News / Campaign pupil privacy

ICO findings on national pupil data: comment

The Information Commissioner’s Office (ICO) has published the outcome of a compulsory audit of the Department for Education (DFE). It was undertaken in response to our legal team complaint on the handling of all pupil data, made in 2019 building on the complaint first made in 2015 and subsequent complaints by Liberty on DfE data sharing with the Home Office.
The audit found that data protection was not being prioritised and this had severely impacted the DfE’s ability to comply with the UK’s data protection laws.
A total of 139 recommendations for improvement were found, with over 60% classified as urgent or high priority.
The DfE are not fulfilling their duties that data “shall be processed lawfully, fairly and in a transparent manner.”
This is damning and confirms what has been true since 2012 when government Ministers decided to change the law to give away millions of children’s identifying school records.
It’s unsafe, unaccountable and unlawful. The Department have done what they wanted and made the law ‘fit’ what they want to do. Yet don’t see fit to tell us. They seem to feel entitled to take away our ‘rights to know’ and rights to control our own records.
This is deeply sensitive stuff. Well over 21 million people’s names are now in the national pupil database, collected since 1996, with special educational needs, even university students’ religion and sexual orientation from equality monitoring. But the ICO identifies, that the DfE doesn’t have a good grasp of everything it holds.
“There is no clear picture of what data is held by the DfE and as a result there is no Record of Processing Activity (ROPA) in place which is a direct breach of Article 30 of the GDPR.”
Let’s be very clear. This is a systemic and structural set of problems, as a direct result of Ministerial decisions that changed the law in 2012 to give personal data away but didn’t tell the people, whom the data were about. The ICO clearly identifies that the requirement for a ROPA has been documented for over a year in audit reports and meeting minutes, however little progress has been made to address this. The DPO has been doing a good job. The accountability rests much higher up.
What will Gavin Williamson change to protect our children now, or will his Department continue to sell them out? Children’s confidential data are collected simply because they go to school. Without parents’ permission they’re given away and used for profit. Not for the purposes of a child’s education but misused by other government departments. Misused by gambling companies.
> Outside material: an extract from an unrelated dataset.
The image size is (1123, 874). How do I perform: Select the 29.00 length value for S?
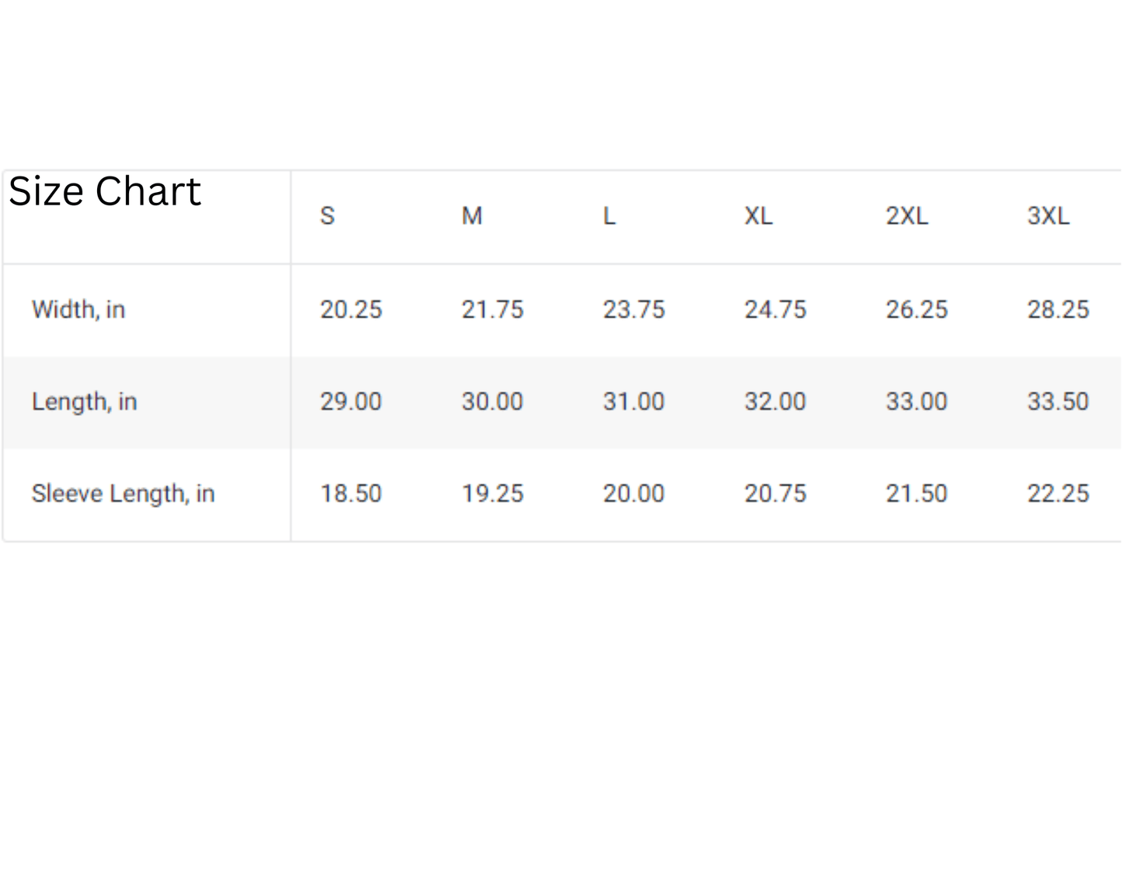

We need systemic change. We are calling for new law, an Education and Digital Rights Act, and independent oversight under a National Data Guardian for education.

The government wants a national data strategy, “that will support the UK to build a world-leading data economy”. At the moment, that means we’re all the data products, so we need to speak up and say no. Our children should not be commercially exploited just because they go to school. It’s long overdue that we take back control of our children’s lives described by all the data the government holds. If you’re under 37 and went to state school this involves you. Write and tell your MP that you object. You can use the letter on our webpage.
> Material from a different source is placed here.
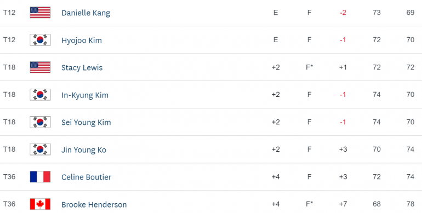
Task: Open In-Kyung Kim's profile link
Action: [x=85, y=95]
  • “The Commercial department do not have appropriate controls in place to protect personal data being processed on behalf of the DfE by data processors.”
  • “There is an over reliance on using public task as the lawful basis for sharing which is not always appropriate and supported by identified legislation.”
  • “The DfE are providing very limited training to staff about information governance, data protection, records management, risk management, data sharing, information security, individual rights and in some cases there is no assurance that staff are receiving any training whatsoever.”
  • “The DfE are reliant on third parties to provide privacy information on their behalf however, this often results in insufficient information being provided and in some cases none at all which means that the DfE are not fulfilling the first principle of the GDPR, outlined in Article 5(1)(a), that data shall be processed lawfully, fairly and in a transparent manner.”
  • “There is no formal proactive oversight of any function of information governance, including data protection, records management, risk management, data sharing and information security within the DfE which along with a lack of formal documentation means the DfE cannot demonstrate accountability to the GDPR.”
  • “In 400 applications, only approximately 12 were rejected due to an approach which is designed to find a legal gateway to ‘fit’ the application rather than an assessment of the application against a set of robust measures designed to provide assurance and accountability that the sharing is lawful in line with statutory requirements.”
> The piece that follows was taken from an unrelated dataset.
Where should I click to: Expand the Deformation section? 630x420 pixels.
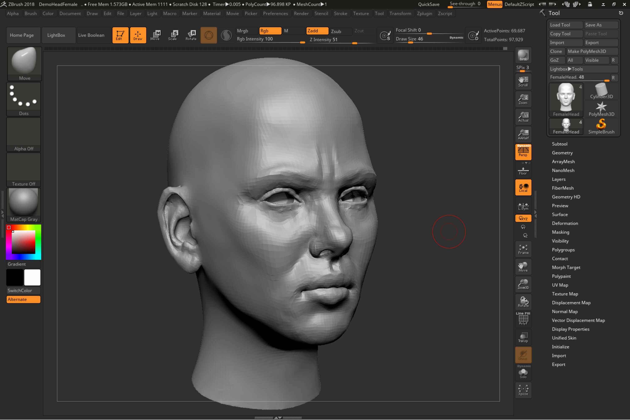coord(565,223)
We obviously welcome that the ICO has found what was necessary and appears to expect action from the DfE. The facts and evidence speak for themselves that regulatory intervention was long overdue. The key questions to ask now include will the ICO stop the DfE doing the things they found unlawful and what are they exactly? The audit covered several key control areas but only published its executive summary. Will it end unlawful data sharing? Will it end unsafe practice and by when?
The ICO executive summary of their compulsory audit of the Department for Education can be downloaded from the ICO website [link]. An Assessment Notice was issued to the Department for Education (DfE) on 19 December 2019. The audit field work was undertaken at DfE Offices in London, Coventry, and Sheffield between 24 February and 4 March. We expect the full findings to be published in the public domain, not only a summary.


What data are we talking about? Click on the infographic to expand what is collected by the DfE nearly all of which is potentially in each National Pupil Database record.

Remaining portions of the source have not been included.